(TASK REQUIREMENTS):
In the listing below, rewrite everything from the line containing "Where should I" down to the line containing "point(355,78)" as a numbered list, skipping blank lines and leaving out the pictures.

(DATA SECTION):
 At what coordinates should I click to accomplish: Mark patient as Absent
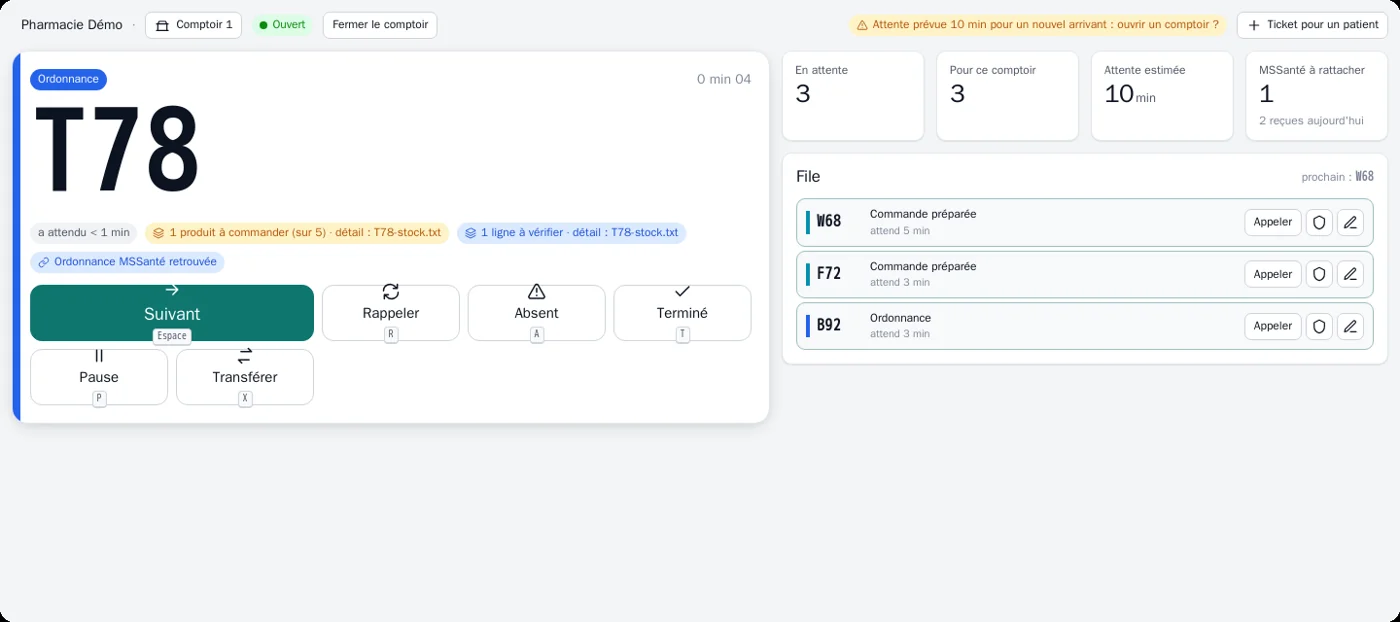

---

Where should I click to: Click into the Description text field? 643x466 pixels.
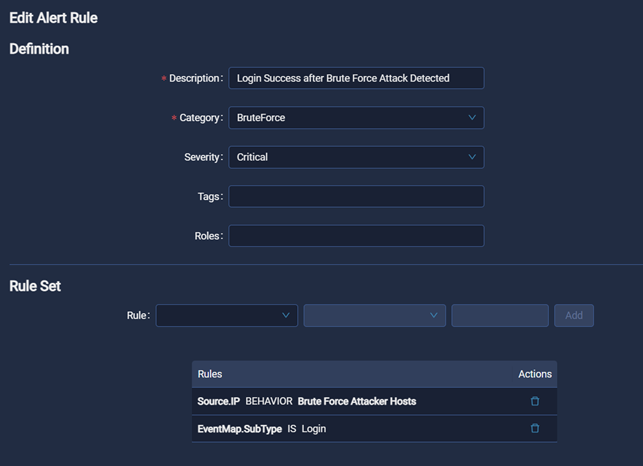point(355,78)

--

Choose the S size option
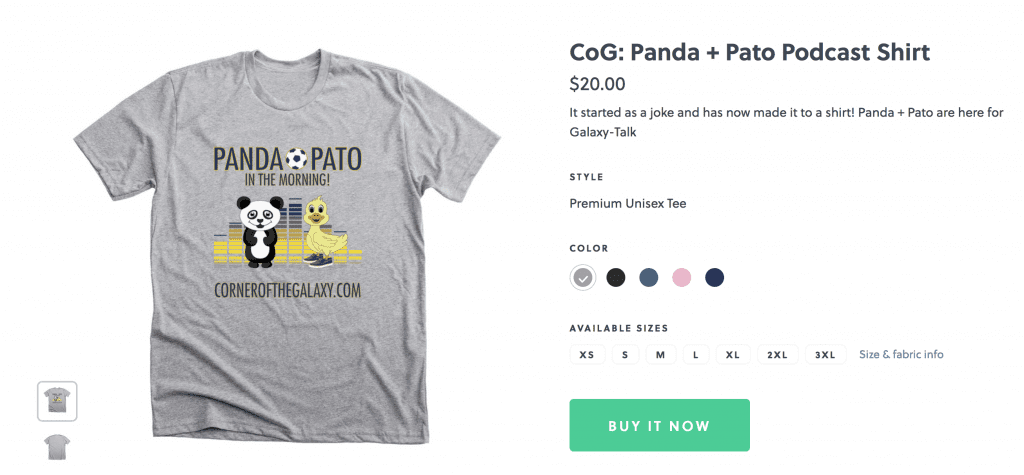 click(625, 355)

(RESULT BELOW):
1. Where should I click to: Click into the Description text field? 643x466 pixels.
2. point(355,78)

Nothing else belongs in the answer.